## [YOUR GOAL]
Return exactly the lines that run from the one with "Click the words" to the last line of the entries below, both included, and nothing else.

BEGIN RECORDS SHOWN

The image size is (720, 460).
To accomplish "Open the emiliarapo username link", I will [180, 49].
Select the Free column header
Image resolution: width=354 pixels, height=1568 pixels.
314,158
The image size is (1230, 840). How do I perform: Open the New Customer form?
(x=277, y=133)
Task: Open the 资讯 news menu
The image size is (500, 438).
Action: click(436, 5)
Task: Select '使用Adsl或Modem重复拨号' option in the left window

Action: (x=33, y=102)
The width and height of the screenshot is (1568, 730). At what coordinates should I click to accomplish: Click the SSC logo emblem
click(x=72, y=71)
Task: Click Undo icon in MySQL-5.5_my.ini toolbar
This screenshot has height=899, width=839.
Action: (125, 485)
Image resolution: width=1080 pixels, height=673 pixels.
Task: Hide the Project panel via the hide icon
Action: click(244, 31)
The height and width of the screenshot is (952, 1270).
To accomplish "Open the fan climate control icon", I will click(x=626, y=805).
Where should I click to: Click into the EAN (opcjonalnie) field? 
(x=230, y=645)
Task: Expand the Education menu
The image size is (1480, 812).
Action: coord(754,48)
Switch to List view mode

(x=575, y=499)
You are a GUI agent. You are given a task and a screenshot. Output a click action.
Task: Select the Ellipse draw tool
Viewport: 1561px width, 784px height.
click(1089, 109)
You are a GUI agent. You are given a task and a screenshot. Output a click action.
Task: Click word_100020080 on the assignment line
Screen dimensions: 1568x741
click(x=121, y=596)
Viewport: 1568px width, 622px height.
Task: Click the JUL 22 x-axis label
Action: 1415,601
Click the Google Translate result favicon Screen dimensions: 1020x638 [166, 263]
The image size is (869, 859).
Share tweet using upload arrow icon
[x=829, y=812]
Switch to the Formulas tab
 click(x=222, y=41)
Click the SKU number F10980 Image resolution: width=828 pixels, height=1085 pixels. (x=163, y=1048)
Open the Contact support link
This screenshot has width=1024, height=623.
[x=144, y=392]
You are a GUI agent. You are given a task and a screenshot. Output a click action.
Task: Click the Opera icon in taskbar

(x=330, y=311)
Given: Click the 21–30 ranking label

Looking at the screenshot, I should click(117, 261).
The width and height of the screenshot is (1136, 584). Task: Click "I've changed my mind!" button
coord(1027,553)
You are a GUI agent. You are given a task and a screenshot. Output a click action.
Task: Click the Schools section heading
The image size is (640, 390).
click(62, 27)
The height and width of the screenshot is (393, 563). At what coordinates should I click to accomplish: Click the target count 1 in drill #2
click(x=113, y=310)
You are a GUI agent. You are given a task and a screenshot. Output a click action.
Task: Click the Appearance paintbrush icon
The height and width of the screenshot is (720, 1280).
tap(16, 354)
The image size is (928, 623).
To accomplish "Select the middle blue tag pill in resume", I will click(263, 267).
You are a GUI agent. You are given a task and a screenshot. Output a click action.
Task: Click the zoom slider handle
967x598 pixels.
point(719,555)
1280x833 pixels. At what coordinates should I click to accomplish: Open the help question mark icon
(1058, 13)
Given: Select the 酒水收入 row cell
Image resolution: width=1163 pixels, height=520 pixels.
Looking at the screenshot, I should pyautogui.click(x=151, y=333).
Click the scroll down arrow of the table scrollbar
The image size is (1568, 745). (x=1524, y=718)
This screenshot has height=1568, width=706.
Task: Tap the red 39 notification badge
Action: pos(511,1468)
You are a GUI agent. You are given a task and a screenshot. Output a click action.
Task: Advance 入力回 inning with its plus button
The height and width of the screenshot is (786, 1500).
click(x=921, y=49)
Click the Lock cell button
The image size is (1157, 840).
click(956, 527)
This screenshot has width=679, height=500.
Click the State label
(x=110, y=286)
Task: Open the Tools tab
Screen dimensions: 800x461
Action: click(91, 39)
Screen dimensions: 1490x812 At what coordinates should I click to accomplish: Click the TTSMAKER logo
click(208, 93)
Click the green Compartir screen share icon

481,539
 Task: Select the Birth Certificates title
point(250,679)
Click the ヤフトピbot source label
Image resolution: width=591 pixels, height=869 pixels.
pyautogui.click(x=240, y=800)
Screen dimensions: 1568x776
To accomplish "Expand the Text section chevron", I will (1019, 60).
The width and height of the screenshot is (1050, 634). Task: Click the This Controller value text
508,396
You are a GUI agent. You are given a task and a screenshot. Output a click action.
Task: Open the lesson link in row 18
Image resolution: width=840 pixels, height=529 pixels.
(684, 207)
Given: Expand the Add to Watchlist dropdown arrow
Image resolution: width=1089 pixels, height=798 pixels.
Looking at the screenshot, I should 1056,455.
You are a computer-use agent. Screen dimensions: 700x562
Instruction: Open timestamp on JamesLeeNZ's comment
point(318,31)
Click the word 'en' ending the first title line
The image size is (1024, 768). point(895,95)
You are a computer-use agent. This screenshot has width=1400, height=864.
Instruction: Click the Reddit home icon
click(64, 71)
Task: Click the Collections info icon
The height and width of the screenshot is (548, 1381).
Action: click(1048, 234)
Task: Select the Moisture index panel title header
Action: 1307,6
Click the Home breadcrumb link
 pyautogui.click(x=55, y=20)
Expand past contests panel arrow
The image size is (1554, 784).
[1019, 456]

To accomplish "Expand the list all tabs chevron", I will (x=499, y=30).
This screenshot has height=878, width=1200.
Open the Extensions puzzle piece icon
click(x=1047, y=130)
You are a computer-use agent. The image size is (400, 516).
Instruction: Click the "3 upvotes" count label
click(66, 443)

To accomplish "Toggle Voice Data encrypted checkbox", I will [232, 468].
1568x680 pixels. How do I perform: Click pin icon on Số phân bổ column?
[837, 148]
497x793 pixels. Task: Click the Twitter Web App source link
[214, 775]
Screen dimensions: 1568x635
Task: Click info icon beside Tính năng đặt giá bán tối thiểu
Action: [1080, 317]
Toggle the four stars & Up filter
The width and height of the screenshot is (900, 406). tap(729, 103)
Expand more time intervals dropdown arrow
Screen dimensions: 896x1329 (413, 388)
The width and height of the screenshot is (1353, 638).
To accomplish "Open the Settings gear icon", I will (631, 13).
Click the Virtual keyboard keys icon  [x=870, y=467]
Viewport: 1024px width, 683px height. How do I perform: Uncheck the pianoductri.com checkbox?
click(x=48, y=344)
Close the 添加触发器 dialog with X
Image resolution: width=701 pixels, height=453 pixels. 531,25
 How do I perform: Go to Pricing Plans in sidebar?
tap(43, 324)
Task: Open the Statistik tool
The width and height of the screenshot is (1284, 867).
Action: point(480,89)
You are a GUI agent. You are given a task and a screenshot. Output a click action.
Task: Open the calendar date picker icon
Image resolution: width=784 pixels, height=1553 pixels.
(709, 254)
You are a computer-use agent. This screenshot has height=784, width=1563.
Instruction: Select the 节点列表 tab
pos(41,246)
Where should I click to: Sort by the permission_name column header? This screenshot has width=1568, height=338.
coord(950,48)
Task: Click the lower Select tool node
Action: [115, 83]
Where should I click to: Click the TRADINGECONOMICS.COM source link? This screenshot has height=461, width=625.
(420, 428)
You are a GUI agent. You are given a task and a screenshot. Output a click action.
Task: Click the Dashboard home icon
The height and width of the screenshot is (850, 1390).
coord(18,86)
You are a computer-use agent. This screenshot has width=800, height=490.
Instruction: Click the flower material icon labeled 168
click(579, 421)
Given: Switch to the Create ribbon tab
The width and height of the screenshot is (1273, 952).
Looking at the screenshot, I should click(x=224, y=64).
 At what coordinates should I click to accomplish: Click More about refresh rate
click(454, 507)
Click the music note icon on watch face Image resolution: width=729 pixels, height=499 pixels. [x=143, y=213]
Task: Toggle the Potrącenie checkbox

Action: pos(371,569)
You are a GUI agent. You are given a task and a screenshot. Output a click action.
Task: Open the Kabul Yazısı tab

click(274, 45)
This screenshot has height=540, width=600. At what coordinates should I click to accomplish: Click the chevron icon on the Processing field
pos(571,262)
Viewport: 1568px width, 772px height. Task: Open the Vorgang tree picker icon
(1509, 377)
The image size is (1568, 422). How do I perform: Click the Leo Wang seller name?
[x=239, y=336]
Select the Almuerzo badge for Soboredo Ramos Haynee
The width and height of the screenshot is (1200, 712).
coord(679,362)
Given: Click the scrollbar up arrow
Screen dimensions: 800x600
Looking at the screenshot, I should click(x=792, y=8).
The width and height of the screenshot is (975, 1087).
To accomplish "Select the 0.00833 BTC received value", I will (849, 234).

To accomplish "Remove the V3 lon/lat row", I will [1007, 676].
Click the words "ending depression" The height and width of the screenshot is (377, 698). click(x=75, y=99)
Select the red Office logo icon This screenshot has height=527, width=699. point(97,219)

END RECORDS SHOWN

## [RESPONSE TO THE EXERCISE]
Click the words "ending depression" The height and width of the screenshot is (377, 698). click(x=75, y=99)
Select the red Office logo icon This screenshot has height=527, width=699. point(97,219)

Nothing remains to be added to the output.